I’m here to let you in on a little secret today. It might be a bit of a shocker. Here goes…you don’t have to teach sentence diagramming. There, I said it. Throw a hardback copy of Strunk and White’s Elements of Style at me if you must. I am not backing down from this one.
The funny thing is that, personally, I enjoy diagramming. Way back in middle school, all my classmates would groan when my teacher brought out the big pieces of butcher paper – not sentence diagramming again! Actually, everyone would groan except for me (I just pretended to groan). I was one of those weirdos who liked diagramming sentences. To me it was fun to take a sentence, the more convoluted the better, and divide it into its most basic parts according to function. It was a game to me to get all those words to fit neatly onto the appropriate lines, to figure out to which word each modifier belonged. Ah, blissful middle school memories – there certainly aren’t many of those!
Here’s the thing, though – I went on to get an English degree, and did diagramming come in handy? Not even once.
I wrote and revised and edited dozens of essays and research papers and even a handful of short stories in college. I made straight As. Diagramming never helped me do it. I never resolved a problem sentence in a composition by diagramming it. Looking back, I think I liked diagramming because I was good at it while most of my peers struggled. It made me feel like I had a special skill. Akin to the math-letes who memorize pi to dozens of digits past the standard 3.14, my personal enjoyment of diagramming was more about feeling smart than developing a skill that had much practical value.
I must admit, in my early years of teaching high school, I made my 10th grade students learn sentence diagramming. We started with very simple sentences with just subjects and verbs. Then we added modifiers, direct and indirect objects, predicate nominatives, verbal phrases like participles and gerunds, and eventually, dependent clauses. My chalkboard would be covered in sentence diagrams by the end of the class period. Some of my students, especially those who favored math and science over writing, really enjoyed doing an activity in English class that had a definite right or wrong answer. Most of my students HATED it. It wasn’t until a few years later, when I started a new job at a new school, that one of my colleagues asked me the question that I should have been asking myself:
“Does diagramming make students better writers?”

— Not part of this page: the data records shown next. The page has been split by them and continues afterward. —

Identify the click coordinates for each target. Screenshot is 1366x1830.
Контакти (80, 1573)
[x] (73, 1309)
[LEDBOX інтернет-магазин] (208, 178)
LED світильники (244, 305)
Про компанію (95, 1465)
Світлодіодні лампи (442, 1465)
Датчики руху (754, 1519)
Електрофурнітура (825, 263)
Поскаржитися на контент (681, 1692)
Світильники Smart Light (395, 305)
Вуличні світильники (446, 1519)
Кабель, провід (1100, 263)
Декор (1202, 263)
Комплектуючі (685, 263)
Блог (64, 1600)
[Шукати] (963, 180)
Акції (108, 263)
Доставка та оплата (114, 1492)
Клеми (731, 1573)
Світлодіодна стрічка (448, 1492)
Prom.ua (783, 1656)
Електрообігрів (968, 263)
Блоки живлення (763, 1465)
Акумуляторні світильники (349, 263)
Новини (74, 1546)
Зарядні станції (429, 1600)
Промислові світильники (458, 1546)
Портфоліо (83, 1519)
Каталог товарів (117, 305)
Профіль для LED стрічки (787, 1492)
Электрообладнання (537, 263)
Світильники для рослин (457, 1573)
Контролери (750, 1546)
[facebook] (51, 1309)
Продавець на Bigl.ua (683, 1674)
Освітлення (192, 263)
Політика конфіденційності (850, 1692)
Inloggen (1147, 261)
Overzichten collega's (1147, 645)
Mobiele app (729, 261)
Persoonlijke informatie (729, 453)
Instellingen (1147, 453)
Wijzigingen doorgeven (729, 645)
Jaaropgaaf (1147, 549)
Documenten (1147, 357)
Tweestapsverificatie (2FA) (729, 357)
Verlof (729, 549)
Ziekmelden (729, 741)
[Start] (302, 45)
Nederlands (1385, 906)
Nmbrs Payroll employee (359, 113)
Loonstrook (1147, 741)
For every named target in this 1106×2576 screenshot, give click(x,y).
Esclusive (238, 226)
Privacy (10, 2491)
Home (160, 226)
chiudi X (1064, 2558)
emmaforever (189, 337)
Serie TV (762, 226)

In 1960, the Encyclopedia of Educational Research boldly asserted that “Diagramming sentences…teaches nothing beyond the ability to diagram.” Years later, in 1985, the National Council for Teachers of English (NCTE) weighed in on the topic by stating that “repetitive grammar drills and exercises” like diagramming are a “deterrent to the improvement of students’ speaking and writing.” Instead, declared NCTE, language arts teachers should help their students improve their speaking and writing by devoting class time to “opportunities for meaningful listening, speaking, reading, and writing.” In other words, students get better at writing by doing more writing (and by reading and listening to other people’s writing and by speaking their ideas aloud as they try to make sense of them).
As it turns out, diagramming does NOT make students better writers. Writing makes students better writers.
Diagramming is good for demonstrating an understanding of grammatical relationships. For students who are highly visual, it might help the grammar lessons “click.” At best, it might help to diagnose a dangling participle. Generally speaking, though, it won’t help a student replace linking verbs with action verbs. It won’t help them liven up their usage of adjectives and specific details. Certainly it won’t help students with spelling and punctuation or even subject-verb agreement. It definitely won’t help them support a thesis with well-developed and engaging body paragraphs. Most importantly, it won’t help them to follow the writing process to produce a focused piece of writing with a clear beginning, middle and end.
I wish I could apologize to my former students on whom I inflicted lesson after lesson about diagramming. We could have used that valuable time for things that would have benefitted them more. But that’s how teaching is – you do the best you can with what you know. Now I know that diagramming is not very useful, especially for students who have a strong aversion to it.
So if your child enjoys it, by all means, teach them sentence diagramming. Have fun with it! But, if your child is like most students, you can skip the diagramming lessons. It will free up your time to read beautiful works of literature that will inspire your budding writers or to write silly sentences while they learn about participles or to write short stories that will unfetter their imaginations. It is in activities like these that children truly learn to embrace the art of language.